Bob Mosher, senior partner and chief learning evangelist for Apply Synergies, recommends that at least 80 percent of all content should come from these employees, or business matter experts, as he calls them. It’s the only way to create these resources and keep them up-to-date. This will be mainly for change, apply and solve. The content will not be in the form of a course, but in the form of performance support content. We call these “employee-generated resources.”
Different ways to create or get content
By adding employee-generated learning/resources to the mix, you now have five methods for creating or curating content:
- Bespoke formal courses: content created by instructional designers, either from L&D or a third-party.
- Content platforms: online platforms (like LinkedIn Learning) offering default courses on topics.
- Curation of content done in curation tools or in LXPs in learning paths.

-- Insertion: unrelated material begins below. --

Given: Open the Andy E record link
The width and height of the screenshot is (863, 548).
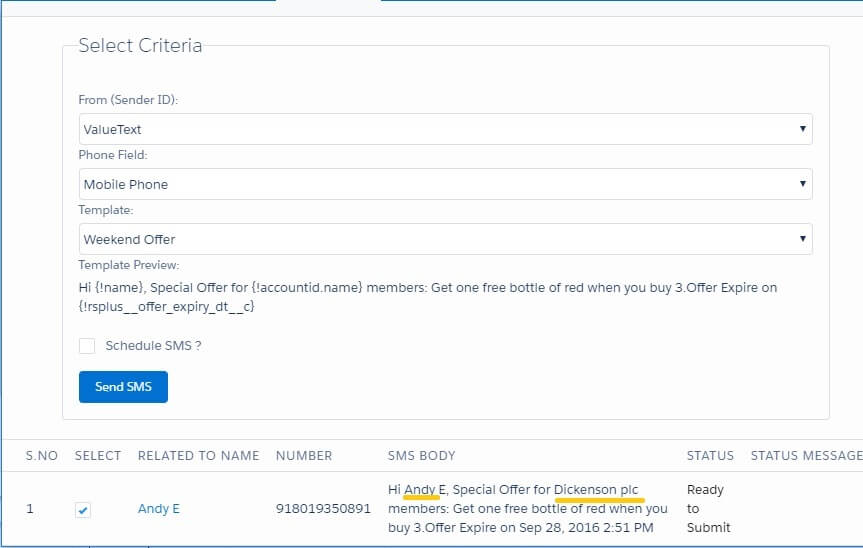Looking at the screenshot, I should [x=159, y=509].
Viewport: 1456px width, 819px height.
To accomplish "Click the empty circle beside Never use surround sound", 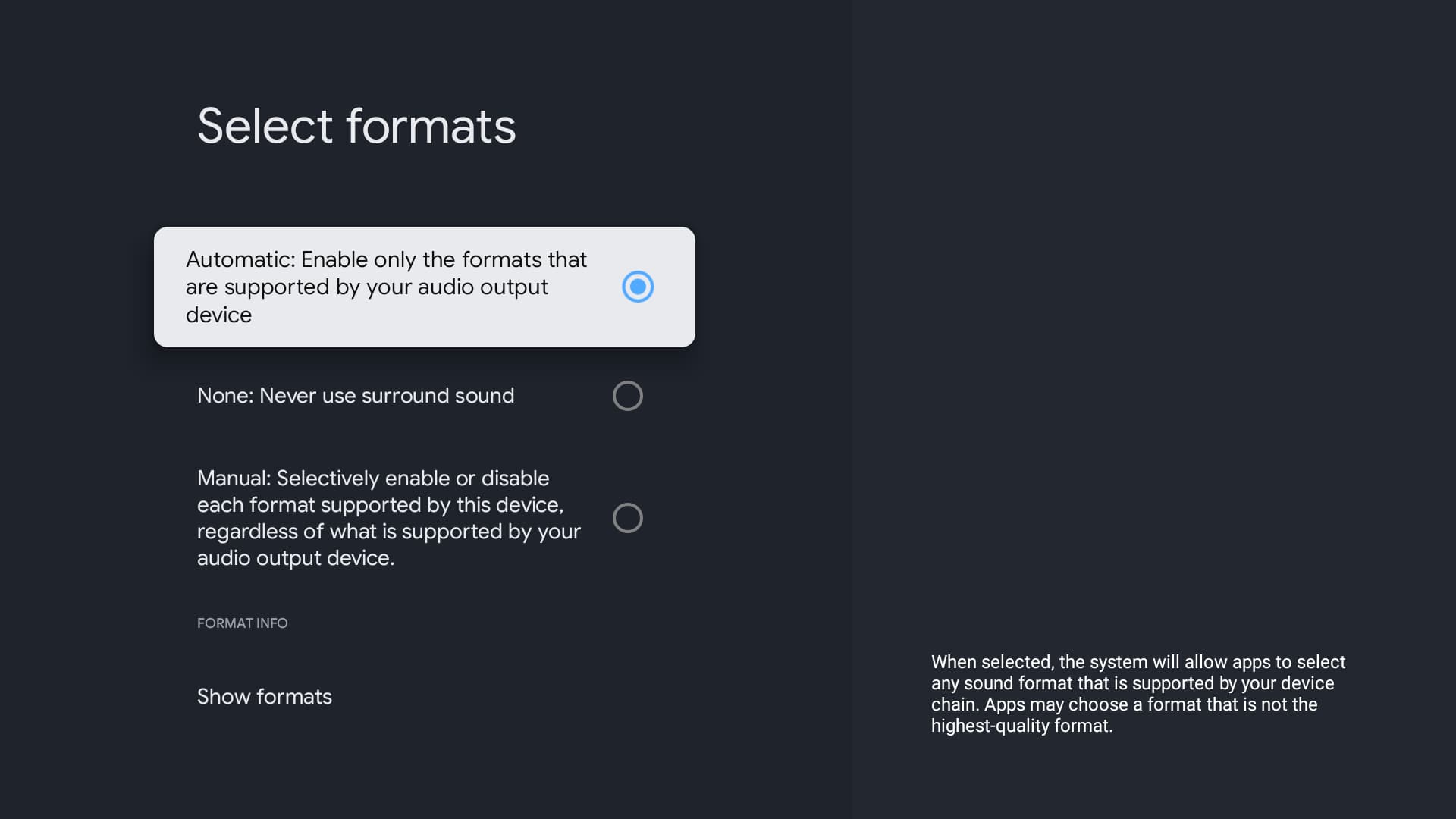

- Performance support content created in performance support tools. This content can only be used inside those tools.
- Employee-generated learning. Courses created and maintained by employees, now extended into employee-generated resources as employees are also sharing their knowledge more and more in the form of performance support resources.
According to research by Fosway Group, only 5 percent of learning organizations expect things to go back to the way they were pre-pandemic. This Diagram of Change is only a preliminary attempt to map the current trends and thereby help you position your current and future strategy and associated tools. Given the current uncertainties, we see a lot more subtle changes happening with the likes of empathy in learning, cultural push for digital learning and data-driven decisions in learning strategies. We invite questions and collaborators to amend/expand this diagram and make it more universally useful to L&D folk from all industries.